ÖVP – Figl/Korosec: Jeder 14. Wiener bezieht Mindestsicherung – Wien darf kein Sozialmagnet bleiben

Wien (OTS) – Mit Verweis auf aktuelle Berechnungen der Agenda Austria
erneuern der
Landesparteiobmann der Wiener Volkspartei, Markus Figl, und
Sozialsprecherin Gemeinderätin Ingrid Korosec ihre Forderung nach
einer umfassenden Reform der Wiener Mindestsicherung.

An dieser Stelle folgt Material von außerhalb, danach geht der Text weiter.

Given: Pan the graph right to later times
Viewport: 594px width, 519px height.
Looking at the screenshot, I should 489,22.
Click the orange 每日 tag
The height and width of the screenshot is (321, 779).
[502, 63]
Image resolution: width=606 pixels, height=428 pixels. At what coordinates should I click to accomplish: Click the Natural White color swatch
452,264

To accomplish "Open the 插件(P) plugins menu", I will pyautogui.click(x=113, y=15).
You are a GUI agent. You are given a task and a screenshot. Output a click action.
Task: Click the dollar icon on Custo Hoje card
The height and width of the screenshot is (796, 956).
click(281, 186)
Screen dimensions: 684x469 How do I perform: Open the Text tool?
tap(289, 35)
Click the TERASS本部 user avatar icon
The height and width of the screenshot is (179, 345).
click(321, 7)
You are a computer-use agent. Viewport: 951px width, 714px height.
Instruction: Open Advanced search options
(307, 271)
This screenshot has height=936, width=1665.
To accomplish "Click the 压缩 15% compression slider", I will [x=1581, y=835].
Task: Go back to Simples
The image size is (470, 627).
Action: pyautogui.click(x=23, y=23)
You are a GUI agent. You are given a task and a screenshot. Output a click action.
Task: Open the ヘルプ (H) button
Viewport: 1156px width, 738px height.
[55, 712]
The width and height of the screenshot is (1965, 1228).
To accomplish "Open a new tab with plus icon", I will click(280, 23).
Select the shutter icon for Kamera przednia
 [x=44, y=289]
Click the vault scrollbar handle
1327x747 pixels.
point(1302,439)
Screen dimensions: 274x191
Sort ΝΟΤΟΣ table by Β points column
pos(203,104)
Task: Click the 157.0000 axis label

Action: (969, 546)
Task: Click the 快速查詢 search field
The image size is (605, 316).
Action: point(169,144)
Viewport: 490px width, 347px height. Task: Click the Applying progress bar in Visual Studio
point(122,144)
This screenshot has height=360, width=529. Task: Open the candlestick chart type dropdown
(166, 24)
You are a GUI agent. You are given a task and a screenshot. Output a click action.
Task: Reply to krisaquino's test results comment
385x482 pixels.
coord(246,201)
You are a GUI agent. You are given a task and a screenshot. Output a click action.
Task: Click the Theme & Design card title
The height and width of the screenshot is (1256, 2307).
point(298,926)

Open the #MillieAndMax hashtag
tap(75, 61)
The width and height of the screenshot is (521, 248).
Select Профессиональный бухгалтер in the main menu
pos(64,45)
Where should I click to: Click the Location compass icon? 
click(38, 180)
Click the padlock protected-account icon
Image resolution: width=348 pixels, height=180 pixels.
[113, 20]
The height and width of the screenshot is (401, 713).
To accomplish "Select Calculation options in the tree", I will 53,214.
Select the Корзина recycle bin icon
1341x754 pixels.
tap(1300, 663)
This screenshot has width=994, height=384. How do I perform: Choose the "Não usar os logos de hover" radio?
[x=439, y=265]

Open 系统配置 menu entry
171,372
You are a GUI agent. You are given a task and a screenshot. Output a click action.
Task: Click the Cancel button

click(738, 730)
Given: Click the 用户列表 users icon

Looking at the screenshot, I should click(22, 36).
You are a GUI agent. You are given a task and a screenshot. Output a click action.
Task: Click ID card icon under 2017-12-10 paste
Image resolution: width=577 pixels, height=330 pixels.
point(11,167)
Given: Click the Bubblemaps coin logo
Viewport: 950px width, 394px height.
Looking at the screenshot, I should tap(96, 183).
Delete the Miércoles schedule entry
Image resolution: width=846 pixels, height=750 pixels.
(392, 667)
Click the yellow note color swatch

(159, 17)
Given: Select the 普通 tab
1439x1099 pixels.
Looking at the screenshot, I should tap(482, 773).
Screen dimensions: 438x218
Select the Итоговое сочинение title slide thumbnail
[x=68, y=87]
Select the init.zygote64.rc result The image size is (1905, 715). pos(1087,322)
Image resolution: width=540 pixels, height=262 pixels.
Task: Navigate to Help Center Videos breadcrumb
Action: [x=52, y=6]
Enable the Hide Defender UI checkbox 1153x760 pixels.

„Wenn jeder 14. Wiener Mindestsicherung bezieht, dann ist das
kein Zeichen eines funktionierenden Sozialsystems, sondern ein
deutlicher Beleg dafür, dass Wien dringend Reformen braucht. Die
Zahlen der Agenda Austria bestätigen genau das, worauf wir seit
Jahren hinweisen: Die Wiener Mindestsicherung ist viel zu großzügig
ausgestaltet und wirkt geradezu als Sozialmagnet“, so Figl.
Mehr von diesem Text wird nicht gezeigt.